Woke up at 4:00am to a roaster lol. But I threw up a bit 😞 I will probably be fine tonight though. On the trek today I saw a pretty waterfall, it was thin and gracefully fell into the river. I do not even know why I am writing this because it can't do justice to this magnificent place. I also crossed this badass dangerous rock and made it out alive. We stopped in a shop on the way here because I am feeling sick so Thankur gave me stomach meds. I am travelling with two men so knowing me I will not be the first one to admit when I am feeling weak.
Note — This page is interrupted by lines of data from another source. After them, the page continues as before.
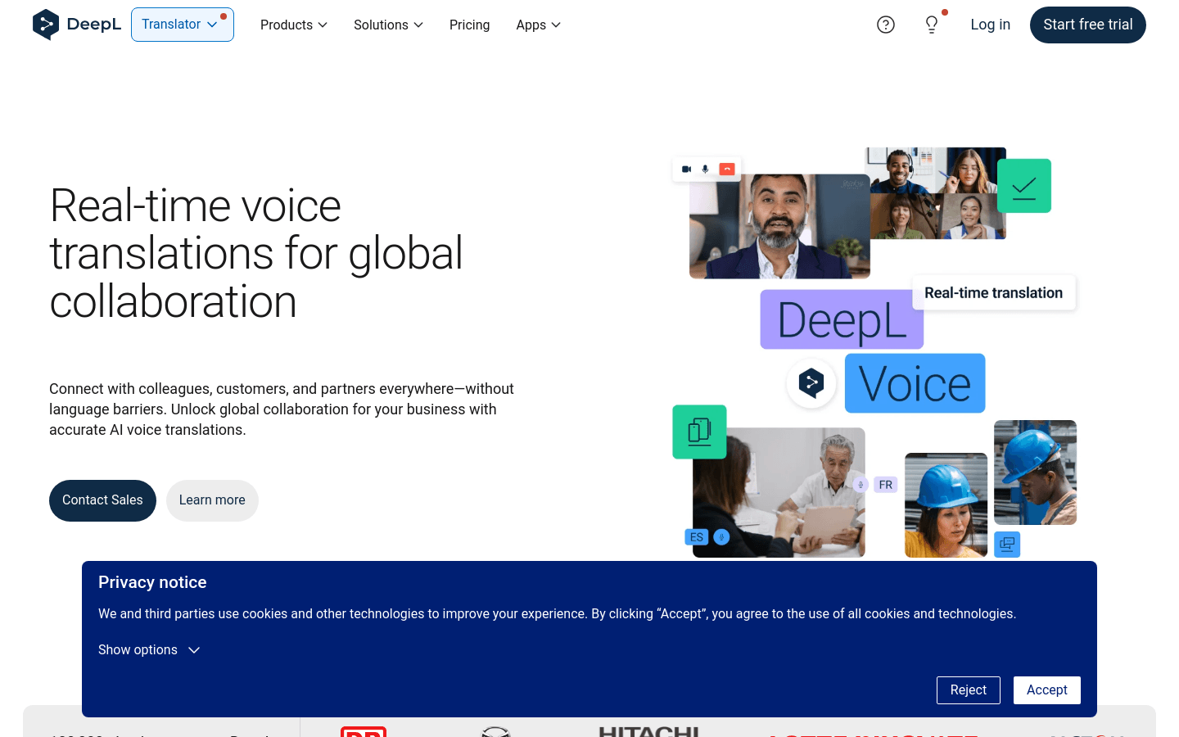Expand the Products dropdown

[293, 25]
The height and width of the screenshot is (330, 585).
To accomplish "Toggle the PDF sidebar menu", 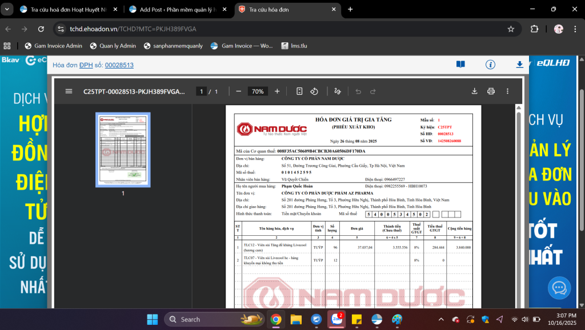I will click(69, 91).
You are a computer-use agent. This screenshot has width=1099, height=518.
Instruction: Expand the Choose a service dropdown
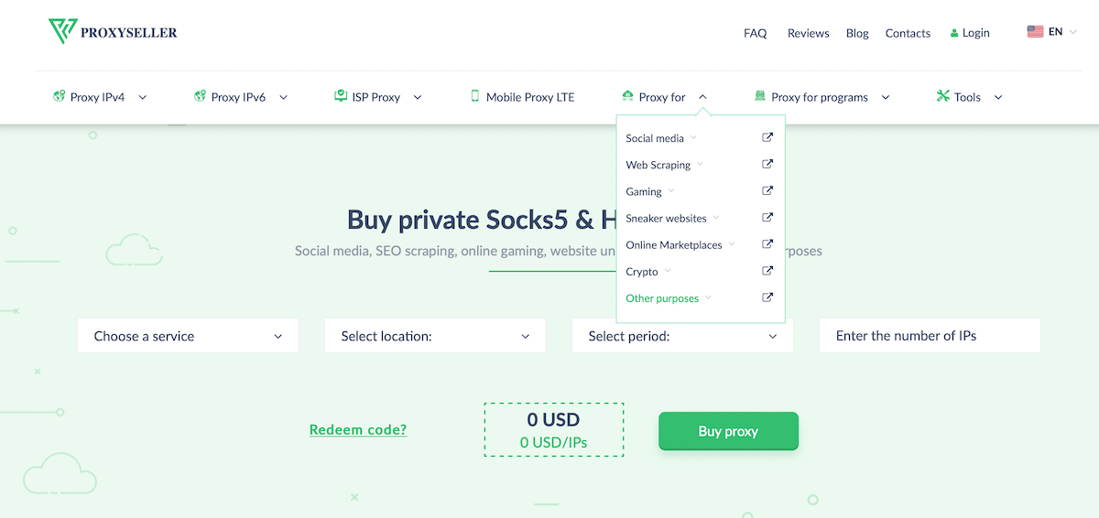[188, 336]
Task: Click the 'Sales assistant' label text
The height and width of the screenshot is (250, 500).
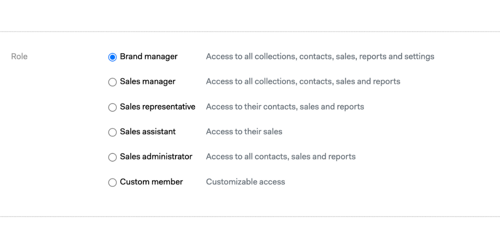Action: click(x=148, y=132)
This will be the worst day of my trip hopefully because I got to a point where I could not even stand, probably because I did not hold down any of the food I ate this morning so I am essentially hiking without nutrients or energy. Ugh I gave into my ride and accepted Thankur's offer to carry my bag for the last hour and a half and of course Pat is pointing out how he is not a Shirpa and maybe I should tip him bla bla bla, so condescending. Ugh men, especially British ones. He is also saying how the Brits gave Canada a chance and we ruined their culture and that my English is subpar and weird.
Plateaus and down hill are fine but uphill makes my tummy hurt so bad. It is not after lunch and I had veggie spaghetti and lemon tea. I feel strong, the rest did me well, we are now leaving Lapubsi for 2 more hours of hiking. Thakur's water bottle fell down the cliff while he was carrying my bag, Pat is stressing and mansplained to me why I should by him a new one because apparently I can't figure that out for myself. Ugh this is not helping my mindset hopefully the rest of this trek wont be so crappy.
We have arrived at Machhakhola , the 2nd half of the day went really well for me. I am just worried about the rest of the trip, today was definitely a low point for me. I thought about quitting and wondered why I pushed myself so hard, I could have joined an easier and shorter trek. Today when Thankur and Pat were ahead of me some local touched my ass and I was going to say something but thought it would be best not to since he could just push me off a cliff and no one would know and 2 other times different men checked me out and made comments but that did not happen when I was with my fellow male hikers. Maybe I am doing this because as a woman I must prove I am just as strong? Who knows, all I know is that tomorrow is another day and I am determined to make it. In the meantime I want to message my best friend Lori and the person I like so much back home because they will make me feel better.